Wednesday, August 28, 2019

Microservices Best Practices


  • Instead of a monorepo, structure individual repositories per microservice. This allows for granular access control (like contributors, reviewers, viewers, etc) and also allows for individual microservices build versioning.
  • Serverless deployments like AWS Lambda, Google Cloud Functions can fit well as part of microservices architecture, for small ad-hoc functions.

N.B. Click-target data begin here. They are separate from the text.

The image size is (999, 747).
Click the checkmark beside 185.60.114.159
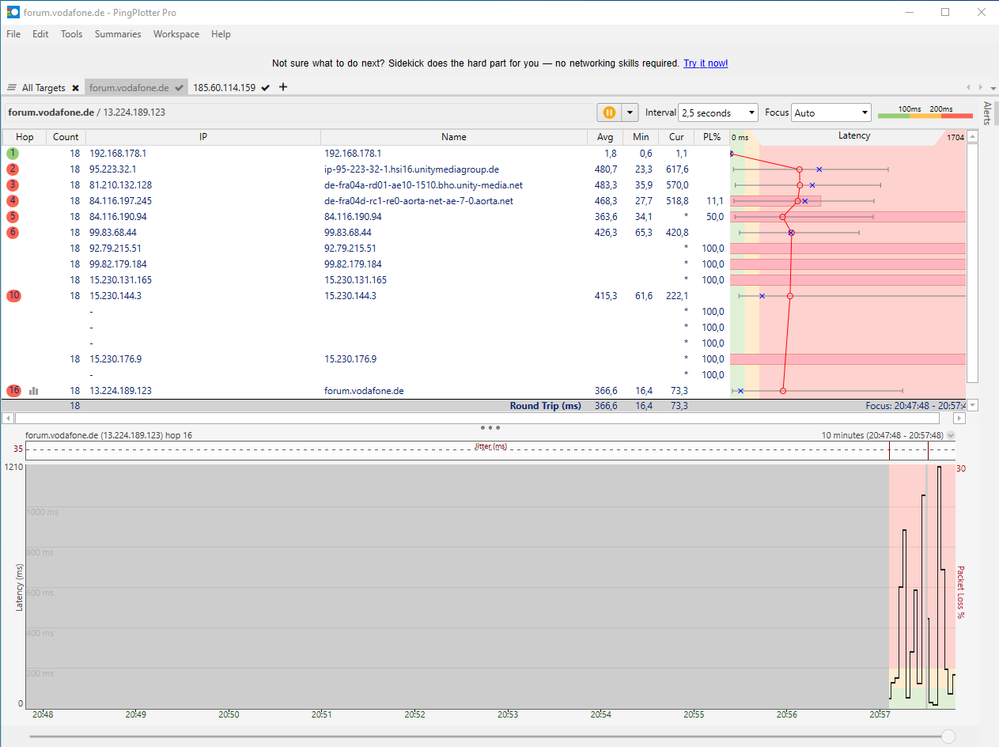pyautogui.click(x=263, y=87)
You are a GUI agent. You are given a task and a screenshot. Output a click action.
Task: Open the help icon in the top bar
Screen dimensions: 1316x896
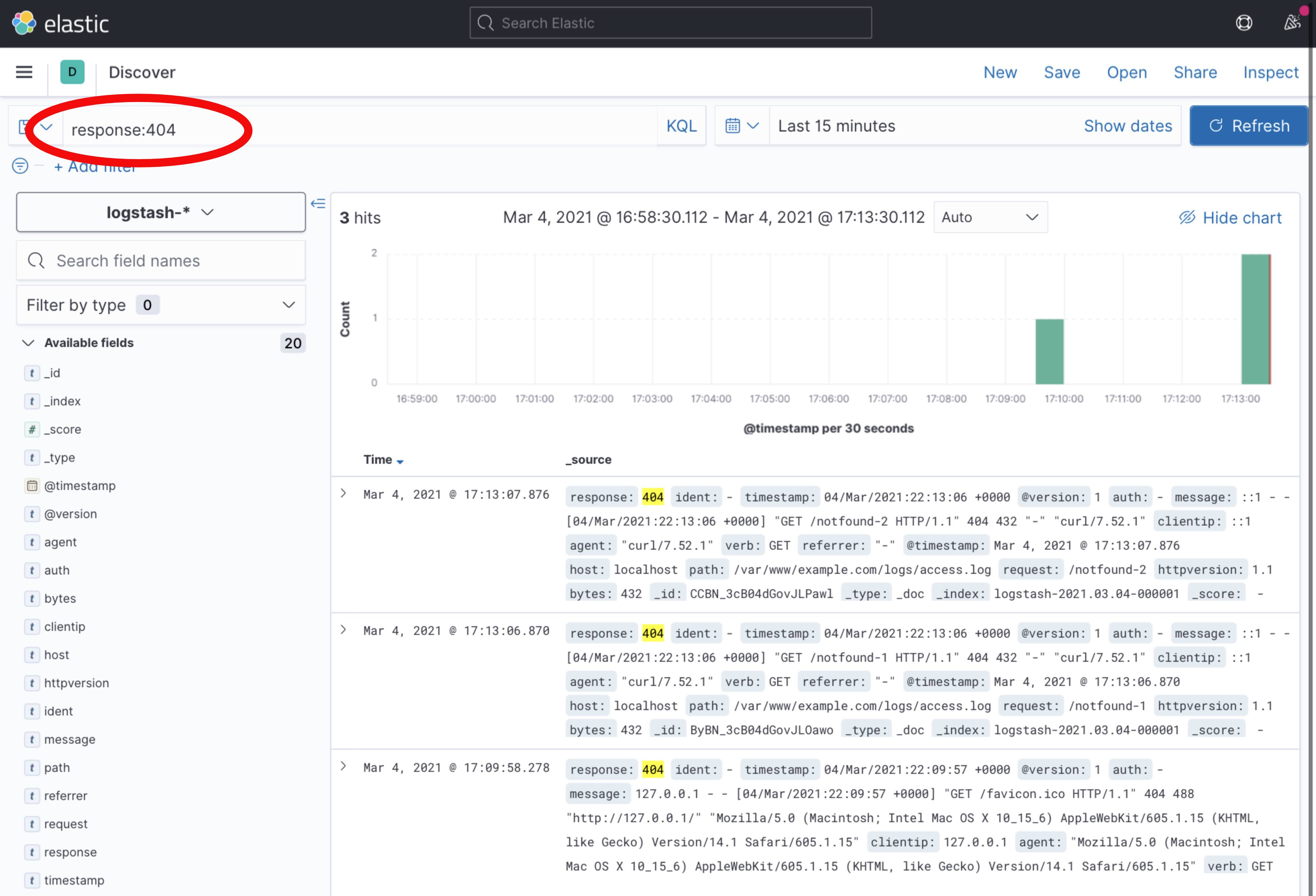pyautogui.click(x=1244, y=23)
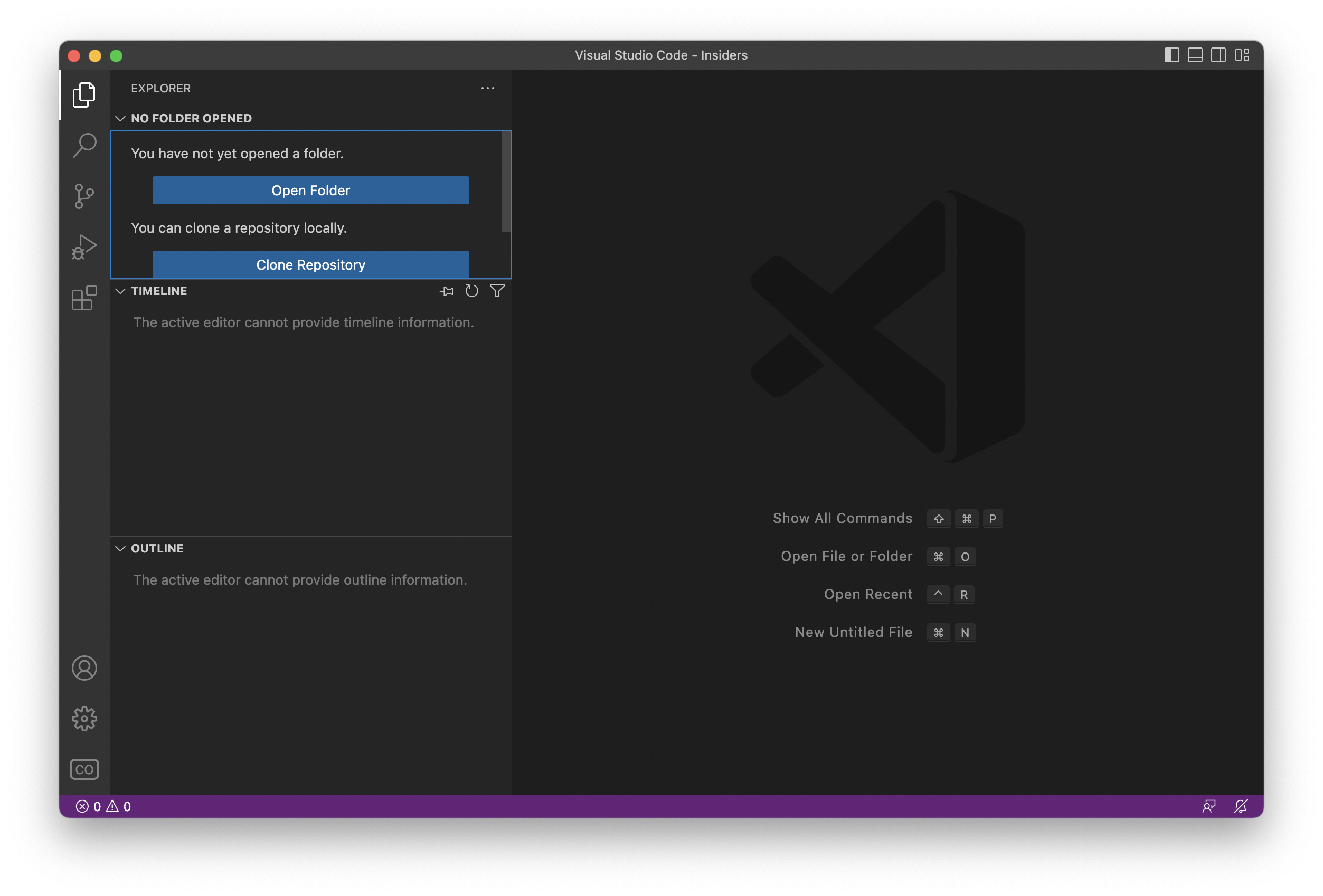Check errors and warnings in status bar

(x=103, y=806)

  • The microservices should employ loosely-coupled messaging communication style. As per the ‘Reactive Systems’ manifesto, the services should be ‘message-driven’, which ensures loose-coupling, isolation and location transparency. Apache Kafka, AWS Kinesis can serve the purpose of asynchronous messaging.
  • Architect group of microservies to be deployed as containers on a single host(cluster). Microservices should be deployed in containers like docker. There are multiple strategies like ‘multiple services per host’, ‘single service per host’. In order to leverage the benefits of containerization (multiple containers per host) and also to address scalability (and cost) concerns, architect the services as a group of services which can be deployed in single host (a.k.a cluster). There will be multiple clusters with each cluster having group of microservices.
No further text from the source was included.